In many countries in Europe, PID has not been accepted as a subspecialty. We therefore face a particular challenge to find ways to support paediatricians who are involved in PIDs and live in countries where there is no recognized PID subspecialty. We need to learn from the models in countries where PIDs has been well developed such as the UK, Finland, the Netherlands and Spain. We should try to implement the lessons learned in those countries to strengthen our colleagues who are involved in PIDs.
It is important that we take our societal responsibility seriously and provide help and education to those parts of the world where knowledge in PIDs is weaker, but where problems in PIDs are much more prevalent than in Europe. We need to make a serious effort to ensure that our educational materials reach those paediatricians who are really in need of support, especially in Africa and Asia.

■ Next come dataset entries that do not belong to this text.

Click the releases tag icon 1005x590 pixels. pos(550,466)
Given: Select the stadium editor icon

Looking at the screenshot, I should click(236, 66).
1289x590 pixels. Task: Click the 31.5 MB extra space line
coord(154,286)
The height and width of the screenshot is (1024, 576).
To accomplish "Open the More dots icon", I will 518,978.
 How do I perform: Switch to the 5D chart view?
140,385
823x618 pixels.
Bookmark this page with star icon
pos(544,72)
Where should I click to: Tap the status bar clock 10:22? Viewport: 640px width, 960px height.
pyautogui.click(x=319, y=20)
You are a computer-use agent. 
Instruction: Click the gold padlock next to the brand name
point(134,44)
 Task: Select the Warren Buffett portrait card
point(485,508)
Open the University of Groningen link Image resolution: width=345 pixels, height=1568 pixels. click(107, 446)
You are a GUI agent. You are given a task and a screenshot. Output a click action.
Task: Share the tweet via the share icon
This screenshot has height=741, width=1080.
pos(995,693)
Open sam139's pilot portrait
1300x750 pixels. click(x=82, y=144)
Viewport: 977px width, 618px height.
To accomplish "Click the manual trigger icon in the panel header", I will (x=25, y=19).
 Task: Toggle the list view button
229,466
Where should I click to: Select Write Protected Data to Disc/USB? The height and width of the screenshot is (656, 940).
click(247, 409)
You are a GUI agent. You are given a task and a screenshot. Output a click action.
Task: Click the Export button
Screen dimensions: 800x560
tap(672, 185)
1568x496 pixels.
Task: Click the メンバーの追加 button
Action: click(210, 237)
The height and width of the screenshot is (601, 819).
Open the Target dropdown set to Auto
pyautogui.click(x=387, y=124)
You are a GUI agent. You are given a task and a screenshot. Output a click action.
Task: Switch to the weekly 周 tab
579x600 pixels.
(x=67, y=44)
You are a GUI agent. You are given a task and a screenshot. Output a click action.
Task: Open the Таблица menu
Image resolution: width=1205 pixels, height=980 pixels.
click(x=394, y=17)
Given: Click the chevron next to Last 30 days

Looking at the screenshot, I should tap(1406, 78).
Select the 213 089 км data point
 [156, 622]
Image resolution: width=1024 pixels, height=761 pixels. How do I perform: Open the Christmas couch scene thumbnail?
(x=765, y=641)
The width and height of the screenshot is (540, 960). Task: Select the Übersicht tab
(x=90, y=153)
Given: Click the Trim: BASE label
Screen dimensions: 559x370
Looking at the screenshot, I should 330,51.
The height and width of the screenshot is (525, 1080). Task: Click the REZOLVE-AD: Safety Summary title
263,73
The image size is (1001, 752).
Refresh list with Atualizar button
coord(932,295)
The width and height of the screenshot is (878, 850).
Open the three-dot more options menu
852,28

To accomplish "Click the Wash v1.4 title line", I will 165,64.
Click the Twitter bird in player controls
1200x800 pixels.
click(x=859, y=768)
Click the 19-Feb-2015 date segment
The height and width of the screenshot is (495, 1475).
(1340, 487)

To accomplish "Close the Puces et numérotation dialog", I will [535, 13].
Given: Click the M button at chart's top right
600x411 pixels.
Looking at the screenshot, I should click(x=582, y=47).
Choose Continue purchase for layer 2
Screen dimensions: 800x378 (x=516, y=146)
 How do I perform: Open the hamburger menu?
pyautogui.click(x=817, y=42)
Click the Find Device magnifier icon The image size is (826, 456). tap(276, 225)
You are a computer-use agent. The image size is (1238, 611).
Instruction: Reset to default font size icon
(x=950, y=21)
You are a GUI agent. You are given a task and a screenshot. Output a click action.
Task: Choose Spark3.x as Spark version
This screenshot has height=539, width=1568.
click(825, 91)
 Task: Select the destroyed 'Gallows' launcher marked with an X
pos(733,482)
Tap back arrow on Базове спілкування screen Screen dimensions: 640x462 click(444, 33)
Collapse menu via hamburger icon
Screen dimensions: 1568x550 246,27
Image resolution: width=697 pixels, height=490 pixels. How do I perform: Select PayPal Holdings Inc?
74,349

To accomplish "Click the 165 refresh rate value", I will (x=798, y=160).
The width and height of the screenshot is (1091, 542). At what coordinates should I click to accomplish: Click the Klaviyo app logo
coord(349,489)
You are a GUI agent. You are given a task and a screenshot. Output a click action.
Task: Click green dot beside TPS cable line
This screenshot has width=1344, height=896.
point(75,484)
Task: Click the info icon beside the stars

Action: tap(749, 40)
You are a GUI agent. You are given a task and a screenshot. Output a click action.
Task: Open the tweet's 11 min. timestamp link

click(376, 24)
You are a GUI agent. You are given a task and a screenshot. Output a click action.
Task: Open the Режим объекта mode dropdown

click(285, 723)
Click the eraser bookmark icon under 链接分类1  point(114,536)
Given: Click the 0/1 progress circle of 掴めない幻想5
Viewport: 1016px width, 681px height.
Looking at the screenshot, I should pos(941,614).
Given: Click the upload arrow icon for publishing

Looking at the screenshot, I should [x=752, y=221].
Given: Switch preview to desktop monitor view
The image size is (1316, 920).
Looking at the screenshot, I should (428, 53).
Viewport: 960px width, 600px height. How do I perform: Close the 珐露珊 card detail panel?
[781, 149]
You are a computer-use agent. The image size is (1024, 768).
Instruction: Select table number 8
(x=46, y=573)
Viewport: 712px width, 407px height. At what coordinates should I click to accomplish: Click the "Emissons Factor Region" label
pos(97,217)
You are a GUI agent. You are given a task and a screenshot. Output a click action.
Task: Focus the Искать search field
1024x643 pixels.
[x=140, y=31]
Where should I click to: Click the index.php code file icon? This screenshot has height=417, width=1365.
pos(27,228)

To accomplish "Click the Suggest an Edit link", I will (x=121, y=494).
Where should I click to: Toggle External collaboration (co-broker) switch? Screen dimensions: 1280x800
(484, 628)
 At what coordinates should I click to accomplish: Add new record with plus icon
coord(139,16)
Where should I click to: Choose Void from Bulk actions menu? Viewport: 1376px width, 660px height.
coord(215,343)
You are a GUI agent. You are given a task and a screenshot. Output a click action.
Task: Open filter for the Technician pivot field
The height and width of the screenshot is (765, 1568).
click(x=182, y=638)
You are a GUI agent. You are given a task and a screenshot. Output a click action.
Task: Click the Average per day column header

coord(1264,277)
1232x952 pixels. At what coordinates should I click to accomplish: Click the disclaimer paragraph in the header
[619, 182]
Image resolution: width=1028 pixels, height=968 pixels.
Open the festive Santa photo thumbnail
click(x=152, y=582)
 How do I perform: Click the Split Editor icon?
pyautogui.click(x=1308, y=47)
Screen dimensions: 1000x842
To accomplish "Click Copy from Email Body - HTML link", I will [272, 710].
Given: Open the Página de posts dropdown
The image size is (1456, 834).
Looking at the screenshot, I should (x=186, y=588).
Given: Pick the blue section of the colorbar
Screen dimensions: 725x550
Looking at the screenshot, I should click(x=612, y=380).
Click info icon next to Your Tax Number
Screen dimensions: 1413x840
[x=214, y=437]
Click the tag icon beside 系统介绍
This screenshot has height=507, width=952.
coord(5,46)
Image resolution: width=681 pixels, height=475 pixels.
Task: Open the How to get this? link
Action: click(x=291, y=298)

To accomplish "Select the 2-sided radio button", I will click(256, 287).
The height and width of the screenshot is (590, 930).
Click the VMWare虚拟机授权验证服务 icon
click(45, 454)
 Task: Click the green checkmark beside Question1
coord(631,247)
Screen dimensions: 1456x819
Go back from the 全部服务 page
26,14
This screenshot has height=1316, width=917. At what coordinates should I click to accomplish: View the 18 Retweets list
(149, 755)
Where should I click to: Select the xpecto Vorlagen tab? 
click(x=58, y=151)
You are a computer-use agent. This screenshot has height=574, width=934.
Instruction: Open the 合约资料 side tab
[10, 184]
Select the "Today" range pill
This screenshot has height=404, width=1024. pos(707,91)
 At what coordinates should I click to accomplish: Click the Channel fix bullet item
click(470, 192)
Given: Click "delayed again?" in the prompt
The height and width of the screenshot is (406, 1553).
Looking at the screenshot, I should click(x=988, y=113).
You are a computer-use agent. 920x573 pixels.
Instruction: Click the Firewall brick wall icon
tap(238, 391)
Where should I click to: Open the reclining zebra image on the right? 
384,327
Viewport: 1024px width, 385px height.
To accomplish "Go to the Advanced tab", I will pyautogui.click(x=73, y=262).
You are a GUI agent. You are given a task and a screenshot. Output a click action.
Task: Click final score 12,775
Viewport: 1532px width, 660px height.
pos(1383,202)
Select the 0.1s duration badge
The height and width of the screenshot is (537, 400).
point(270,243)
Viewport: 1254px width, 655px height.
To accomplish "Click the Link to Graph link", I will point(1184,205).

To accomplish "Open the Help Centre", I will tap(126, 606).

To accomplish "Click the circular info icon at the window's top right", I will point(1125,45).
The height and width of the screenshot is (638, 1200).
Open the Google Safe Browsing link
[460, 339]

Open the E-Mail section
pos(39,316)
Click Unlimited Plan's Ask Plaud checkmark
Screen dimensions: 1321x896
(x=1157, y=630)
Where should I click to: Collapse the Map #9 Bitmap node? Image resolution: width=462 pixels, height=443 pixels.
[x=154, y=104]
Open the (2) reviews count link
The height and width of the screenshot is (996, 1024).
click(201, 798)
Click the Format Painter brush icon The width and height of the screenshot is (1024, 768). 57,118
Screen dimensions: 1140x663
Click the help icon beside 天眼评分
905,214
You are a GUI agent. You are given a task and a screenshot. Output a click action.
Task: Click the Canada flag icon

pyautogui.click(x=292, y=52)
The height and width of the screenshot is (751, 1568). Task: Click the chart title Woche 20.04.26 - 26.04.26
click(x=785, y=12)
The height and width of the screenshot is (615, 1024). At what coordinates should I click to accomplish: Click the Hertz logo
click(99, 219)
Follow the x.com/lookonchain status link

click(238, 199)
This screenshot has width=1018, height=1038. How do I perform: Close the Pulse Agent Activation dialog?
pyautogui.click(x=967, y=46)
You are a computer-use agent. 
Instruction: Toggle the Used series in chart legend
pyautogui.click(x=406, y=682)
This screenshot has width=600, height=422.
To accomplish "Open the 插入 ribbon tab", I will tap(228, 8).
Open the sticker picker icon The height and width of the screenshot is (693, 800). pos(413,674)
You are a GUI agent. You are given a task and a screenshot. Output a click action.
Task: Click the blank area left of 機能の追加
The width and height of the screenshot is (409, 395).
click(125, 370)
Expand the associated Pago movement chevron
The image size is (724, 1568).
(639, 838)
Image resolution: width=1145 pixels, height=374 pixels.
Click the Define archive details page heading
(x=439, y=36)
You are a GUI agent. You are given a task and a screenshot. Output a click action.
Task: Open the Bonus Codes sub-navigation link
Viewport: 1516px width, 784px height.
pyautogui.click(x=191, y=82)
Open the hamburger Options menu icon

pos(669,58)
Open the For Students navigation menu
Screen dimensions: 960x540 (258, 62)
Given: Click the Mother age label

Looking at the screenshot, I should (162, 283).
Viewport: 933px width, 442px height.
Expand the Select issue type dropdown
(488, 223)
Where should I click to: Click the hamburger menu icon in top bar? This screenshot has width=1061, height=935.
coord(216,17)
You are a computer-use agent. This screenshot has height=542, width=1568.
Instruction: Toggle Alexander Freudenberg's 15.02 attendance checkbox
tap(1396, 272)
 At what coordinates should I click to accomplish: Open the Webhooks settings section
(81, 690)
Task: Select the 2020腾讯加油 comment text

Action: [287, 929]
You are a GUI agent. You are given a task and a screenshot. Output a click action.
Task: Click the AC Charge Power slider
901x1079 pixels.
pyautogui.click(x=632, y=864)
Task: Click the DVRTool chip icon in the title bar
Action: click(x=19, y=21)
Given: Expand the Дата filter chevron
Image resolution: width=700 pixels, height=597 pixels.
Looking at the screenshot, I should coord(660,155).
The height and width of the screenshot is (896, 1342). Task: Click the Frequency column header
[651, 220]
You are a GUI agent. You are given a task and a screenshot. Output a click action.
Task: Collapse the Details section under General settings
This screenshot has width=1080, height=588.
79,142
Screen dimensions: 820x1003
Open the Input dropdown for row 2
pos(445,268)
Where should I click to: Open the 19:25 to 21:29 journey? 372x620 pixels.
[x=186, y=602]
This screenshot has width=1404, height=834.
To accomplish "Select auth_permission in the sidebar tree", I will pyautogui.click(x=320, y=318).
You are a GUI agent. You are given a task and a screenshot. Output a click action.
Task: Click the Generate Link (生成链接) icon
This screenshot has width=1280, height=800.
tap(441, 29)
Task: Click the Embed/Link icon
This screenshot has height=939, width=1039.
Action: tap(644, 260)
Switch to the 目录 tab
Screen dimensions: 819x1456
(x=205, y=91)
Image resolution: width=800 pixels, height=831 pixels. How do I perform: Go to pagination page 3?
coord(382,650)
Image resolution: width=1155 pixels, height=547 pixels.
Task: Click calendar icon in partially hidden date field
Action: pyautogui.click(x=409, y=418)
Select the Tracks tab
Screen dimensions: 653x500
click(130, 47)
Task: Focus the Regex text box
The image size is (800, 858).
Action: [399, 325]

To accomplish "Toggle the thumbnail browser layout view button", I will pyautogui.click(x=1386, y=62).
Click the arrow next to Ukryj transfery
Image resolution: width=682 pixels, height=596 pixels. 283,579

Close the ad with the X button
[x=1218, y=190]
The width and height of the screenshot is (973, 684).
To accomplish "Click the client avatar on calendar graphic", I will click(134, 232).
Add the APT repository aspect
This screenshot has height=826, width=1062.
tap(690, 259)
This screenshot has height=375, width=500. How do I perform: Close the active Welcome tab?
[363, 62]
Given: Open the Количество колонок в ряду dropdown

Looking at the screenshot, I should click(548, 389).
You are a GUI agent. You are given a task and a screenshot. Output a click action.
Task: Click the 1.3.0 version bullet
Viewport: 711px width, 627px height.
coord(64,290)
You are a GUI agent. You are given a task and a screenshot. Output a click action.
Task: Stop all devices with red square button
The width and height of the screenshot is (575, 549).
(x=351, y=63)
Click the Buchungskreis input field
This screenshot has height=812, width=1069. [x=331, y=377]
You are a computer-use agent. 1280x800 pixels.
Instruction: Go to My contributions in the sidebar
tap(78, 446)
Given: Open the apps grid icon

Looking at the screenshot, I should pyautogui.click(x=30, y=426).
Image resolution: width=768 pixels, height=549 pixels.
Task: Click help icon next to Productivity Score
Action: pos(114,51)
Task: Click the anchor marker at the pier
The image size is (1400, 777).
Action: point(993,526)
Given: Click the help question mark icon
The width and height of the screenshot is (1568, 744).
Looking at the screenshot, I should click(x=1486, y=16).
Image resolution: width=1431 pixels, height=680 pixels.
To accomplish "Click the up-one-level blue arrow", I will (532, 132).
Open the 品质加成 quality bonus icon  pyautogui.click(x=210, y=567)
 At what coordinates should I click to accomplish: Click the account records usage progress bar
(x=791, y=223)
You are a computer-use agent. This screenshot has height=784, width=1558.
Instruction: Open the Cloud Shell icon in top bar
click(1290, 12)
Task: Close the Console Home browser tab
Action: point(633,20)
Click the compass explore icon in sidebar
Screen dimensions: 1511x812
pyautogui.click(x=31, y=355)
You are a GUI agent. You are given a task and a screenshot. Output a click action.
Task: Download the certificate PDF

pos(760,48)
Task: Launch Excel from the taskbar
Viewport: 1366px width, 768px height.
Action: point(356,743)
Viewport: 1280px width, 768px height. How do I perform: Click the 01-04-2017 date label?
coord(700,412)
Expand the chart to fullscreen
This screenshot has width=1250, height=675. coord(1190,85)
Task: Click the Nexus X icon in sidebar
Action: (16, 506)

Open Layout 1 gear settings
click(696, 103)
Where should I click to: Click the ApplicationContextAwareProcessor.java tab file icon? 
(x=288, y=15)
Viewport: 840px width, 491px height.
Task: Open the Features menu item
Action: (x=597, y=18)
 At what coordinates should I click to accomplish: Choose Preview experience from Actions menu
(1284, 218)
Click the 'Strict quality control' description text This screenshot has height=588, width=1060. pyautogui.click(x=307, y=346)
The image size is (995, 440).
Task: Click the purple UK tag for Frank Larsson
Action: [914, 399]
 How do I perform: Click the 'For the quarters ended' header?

Industry has been very important for the support of the activities of our society, but industry is changing. We cannot collaborate with industry in the old ways so we need to find new ways of collaboration between industry, especially with vaccine industry, and ESPID.
What are you looking forward to in Leipzig?
Obviously we are a European society, so it is important that we have a balanced system to actually choose individual countries to organize the ESPID meeting. We should find a balance between having a meeting in Eastern Europe, Northern Europe, Southern Europe and Western Europe. Going to a different country and culture is a very positive element of our meetings. Having said that, our Conference has changed from a meeting which could be organized by local organizers with minimal involvement from the board, to what is now the largest meeting for paediatric infectious diseases in the world. ESPID has become a high quality international forum for PIDs with colleagues from many countries bringing in their own networks of colleagues from both inside and outside paediatrics. With these networks, we can ensure the highest quality programme and ensure that each year it offers new faces, new people and new insights. We can do this with our multitude of international participants, not just Europe, but increasingly from Australia, Africa, Asia and North America.
Organising in a country like Germany offers the local chairpersons the opportunity to bring in local colleagues from the host country and offer them the opportunity to meet and interact with international colleagues. Germany has only once organized ESPID before 2015. The ESPID board is excited by the fantastic program offered by our German colleagues. We like to go to Germany since the meeting will definitely stimulate the interest in PID there and the opportunity to strengthen our colleagues' position in their own country. ESPID doesn't have many German members and we're very eager to use the meeting in Leipzig to attract many new young ESPID members.
On a personal level, it has been a tremendous challenge to be president of the board. Sometimes you receive criticism and very often you receive the credit. I must say here that the credit needs to be shared with my colleagues on the board and our active board members. Our treasurer, Tobias Tenenbaum and secretary, Fernanda Rodrigues are in daily email contact with me and take on a good portion of the work. This is also the case for the other board members, all of them have a very active role and have spent a lot of time working on the society. It's been fun to try to bring together the society to the next level. I think we're doing pretty well. A lot of work is done by our committees and again we are blessed with many active members who are willing to do their job. Our collaboration with Kenes has been very good and we are happy with the support we get during the meeting.
We had a fantastic meeting in Dublin and we will definitely have a fantastic meeting in Leipzig 2015 and also in the UK in 2016.